🌎 You can find different sorts of tax policy design choices in the diverse landscape of LatAm countries today. Roberto Ramos Obando recently covered in Tax Notes the Tax Justice Bill in Honduras, which was proposed by the local government to “ensure a more equitable distribution of the fiscal burden and to enhance the state’s capacity to provide public services to the people living in one of the lowest-income countries in the region and the world” (https://bit.ly/4cJSZM8). We at the Latin American Tax Policy Forum (LATPF) highlighted last year the “Law for the Promotion of Innovation and Technology Manufacturing” in El Salvador, which provides certain tax benefits and exemptions for qualifying projects in a period of up to 15 years (see more information here: https://bit.ly/3ZbfSF4).
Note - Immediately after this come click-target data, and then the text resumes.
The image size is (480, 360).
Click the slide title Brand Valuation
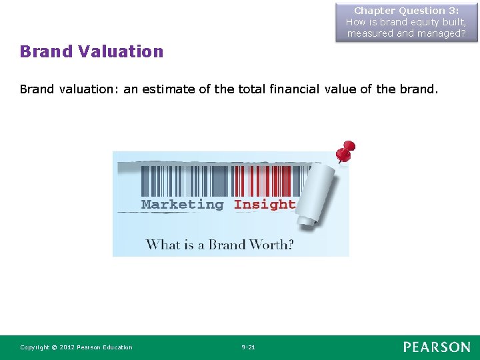click(x=91, y=51)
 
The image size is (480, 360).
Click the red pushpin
click(x=345, y=152)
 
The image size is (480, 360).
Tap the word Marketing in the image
click(x=182, y=205)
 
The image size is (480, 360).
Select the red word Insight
click(x=265, y=205)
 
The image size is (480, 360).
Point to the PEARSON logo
click(x=436, y=347)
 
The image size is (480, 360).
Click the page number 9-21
click(x=248, y=347)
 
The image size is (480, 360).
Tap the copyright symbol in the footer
click(x=55, y=347)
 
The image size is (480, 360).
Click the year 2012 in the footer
click(x=67, y=347)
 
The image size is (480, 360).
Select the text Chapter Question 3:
click(x=407, y=11)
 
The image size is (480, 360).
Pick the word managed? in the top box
click(x=441, y=33)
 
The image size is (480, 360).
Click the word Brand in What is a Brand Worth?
click(x=227, y=244)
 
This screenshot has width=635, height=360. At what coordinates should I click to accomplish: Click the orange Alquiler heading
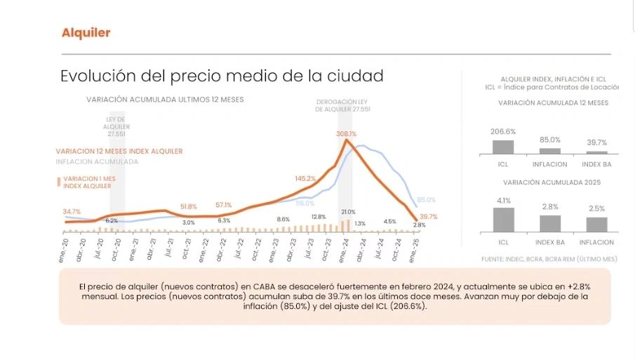pyautogui.click(x=86, y=33)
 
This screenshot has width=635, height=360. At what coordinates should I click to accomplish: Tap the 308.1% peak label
pyautogui.click(x=346, y=133)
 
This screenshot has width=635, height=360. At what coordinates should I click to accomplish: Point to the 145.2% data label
pyautogui.click(x=305, y=178)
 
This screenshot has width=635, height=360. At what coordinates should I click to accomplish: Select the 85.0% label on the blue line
pyautogui.click(x=426, y=200)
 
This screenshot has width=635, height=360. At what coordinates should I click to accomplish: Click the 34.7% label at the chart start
pyautogui.click(x=72, y=211)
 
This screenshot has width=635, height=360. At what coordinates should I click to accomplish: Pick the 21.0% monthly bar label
pyautogui.click(x=349, y=211)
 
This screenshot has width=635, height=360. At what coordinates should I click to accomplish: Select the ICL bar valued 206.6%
pyautogui.click(x=502, y=147)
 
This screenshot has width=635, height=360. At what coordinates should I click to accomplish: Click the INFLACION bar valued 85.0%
pyautogui.click(x=550, y=150)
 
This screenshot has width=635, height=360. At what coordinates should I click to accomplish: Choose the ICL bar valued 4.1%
pyautogui.click(x=502, y=219)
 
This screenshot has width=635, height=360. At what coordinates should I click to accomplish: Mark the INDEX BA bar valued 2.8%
pyautogui.click(x=550, y=223)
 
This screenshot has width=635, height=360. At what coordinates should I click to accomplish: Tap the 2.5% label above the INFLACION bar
pyautogui.click(x=596, y=208)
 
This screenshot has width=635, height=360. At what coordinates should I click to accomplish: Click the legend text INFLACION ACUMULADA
pyautogui.click(x=97, y=161)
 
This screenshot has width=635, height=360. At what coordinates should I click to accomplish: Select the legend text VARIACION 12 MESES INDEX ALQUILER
pyautogui.click(x=119, y=151)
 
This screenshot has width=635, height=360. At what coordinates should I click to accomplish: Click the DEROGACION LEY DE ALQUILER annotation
pyautogui.click(x=342, y=105)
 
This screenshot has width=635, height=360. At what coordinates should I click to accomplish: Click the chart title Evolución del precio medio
pyautogui.click(x=222, y=75)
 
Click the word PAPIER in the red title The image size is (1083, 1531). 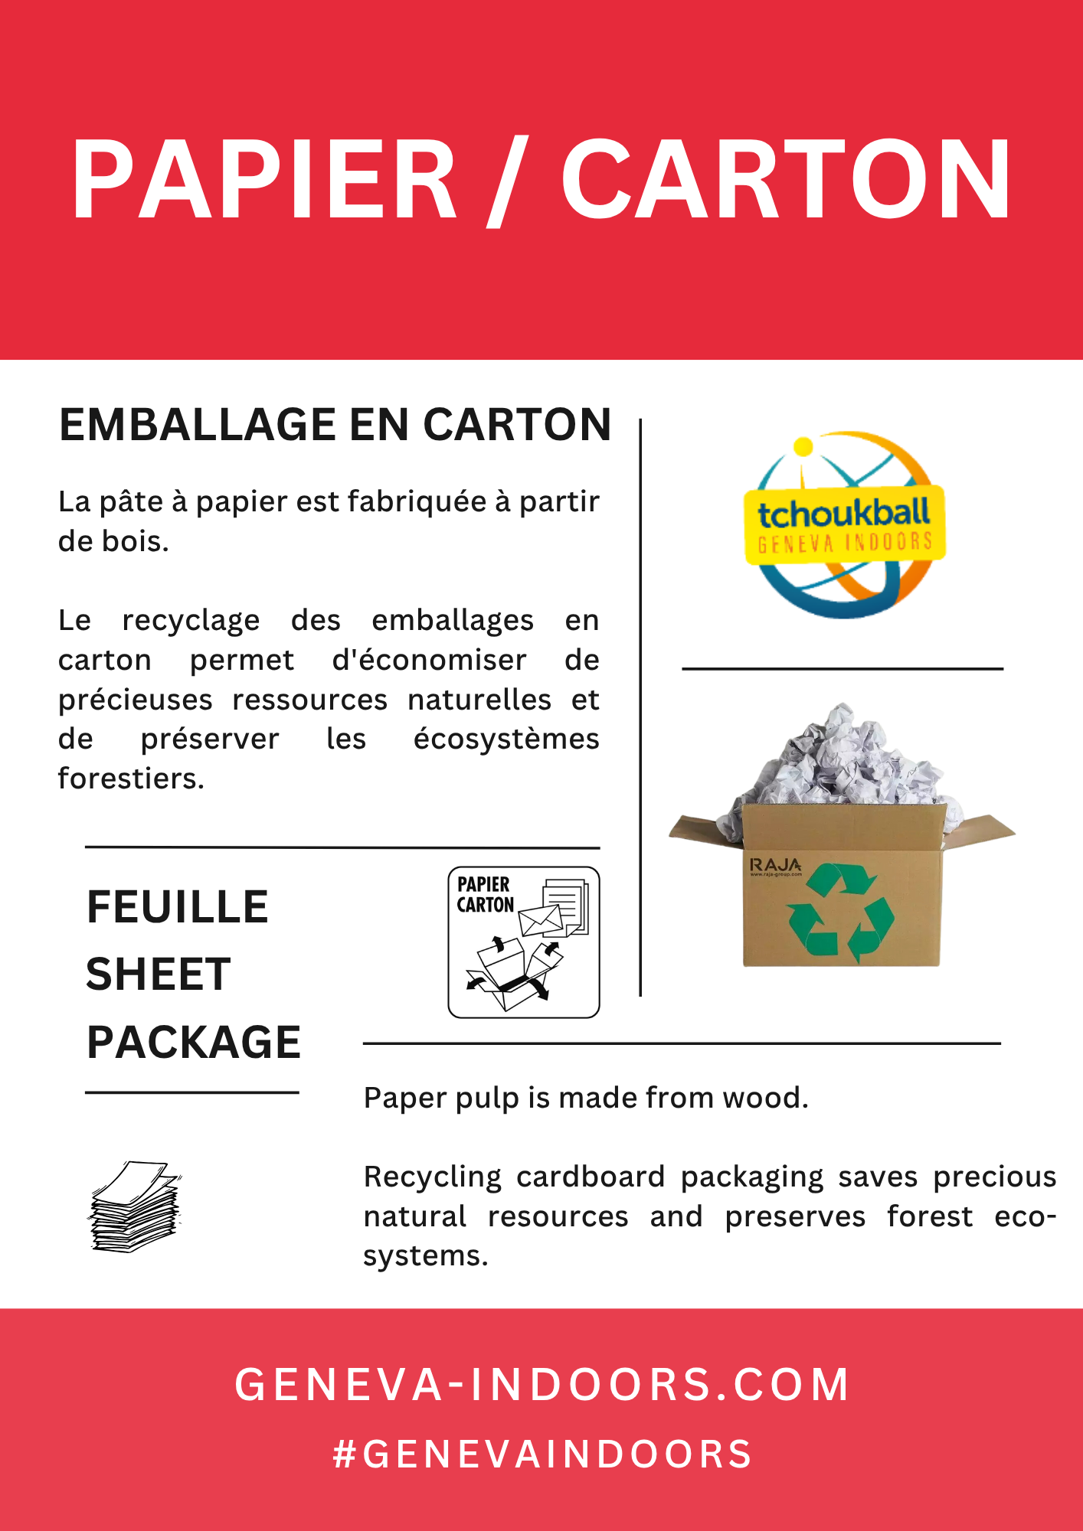click(264, 181)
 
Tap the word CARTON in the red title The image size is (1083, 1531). click(787, 181)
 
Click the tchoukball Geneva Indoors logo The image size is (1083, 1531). click(845, 525)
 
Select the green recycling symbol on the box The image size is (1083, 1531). click(841, 912)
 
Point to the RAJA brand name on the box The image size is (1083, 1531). click(775, 865)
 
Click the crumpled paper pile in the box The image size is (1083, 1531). click(843, 758)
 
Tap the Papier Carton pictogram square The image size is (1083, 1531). click(524, 942)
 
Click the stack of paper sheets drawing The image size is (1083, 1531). click(136, 1207)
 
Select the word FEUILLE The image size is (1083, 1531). click(178, 907)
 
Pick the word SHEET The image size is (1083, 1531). click(159, 974)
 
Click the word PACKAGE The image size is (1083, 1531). click(194, 1042)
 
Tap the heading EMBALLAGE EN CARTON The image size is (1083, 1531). click(335, 425)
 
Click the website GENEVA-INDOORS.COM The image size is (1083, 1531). click(542, 1385)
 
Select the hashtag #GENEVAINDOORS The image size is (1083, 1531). click(542, 1454)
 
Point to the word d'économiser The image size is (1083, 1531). click(429, 660)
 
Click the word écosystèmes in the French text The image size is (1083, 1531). click(506, 739)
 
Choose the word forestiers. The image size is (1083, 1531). click(131, 779)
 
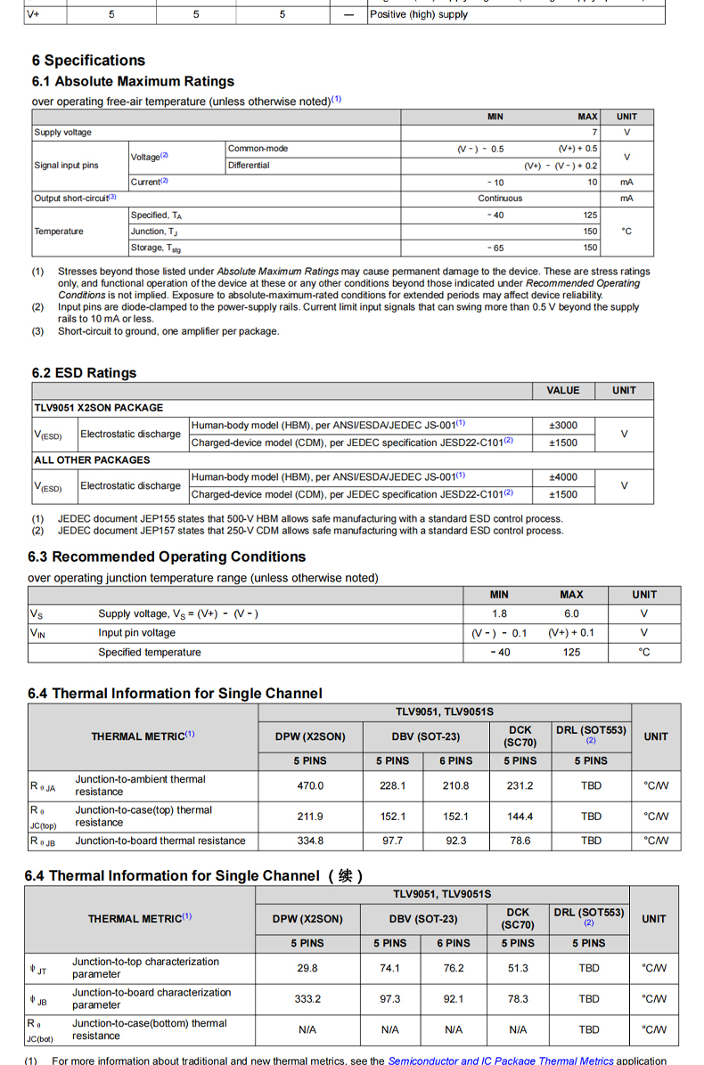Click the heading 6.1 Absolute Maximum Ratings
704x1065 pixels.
[133, 81]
And in Brazil, tax authorities and practitioners are at the same time dealing with the implementation of the OECD – OCDE Transfer Pricing Guidelines and the secondary “leg” of the Brazilian Indirect Tax reform.
Posted on Bloomberg Tax today, the article titled “Argentina’s Tax Reforms Aim to Change the Game for Investors” and authored by Juan Manuel Vazquez and Juan Pablo Baumann Aubone describes the main features of the new Argentinian incentive regime for large investments called RIGI (“Regimen de Incentivo para Grandes Inversiones” – the statute is available in Spanish here: https://bit.ly/47denYQ). RIGI carries several tax benefits for foreign investors and it is a part of the government’s efforts to reposition Argentina in the global economy.
As explained by the authors, subnational jurisdictions in Argentina may or may not adhere to RIGI (and this is an important consideration for investors). It is also relevant to note that RIGI will be tested under the OECD – OCDE new Pillar 2 rules – if not by Argentina itself, certainly by other jurisdictions (e.g., EU, Japan, South Korea).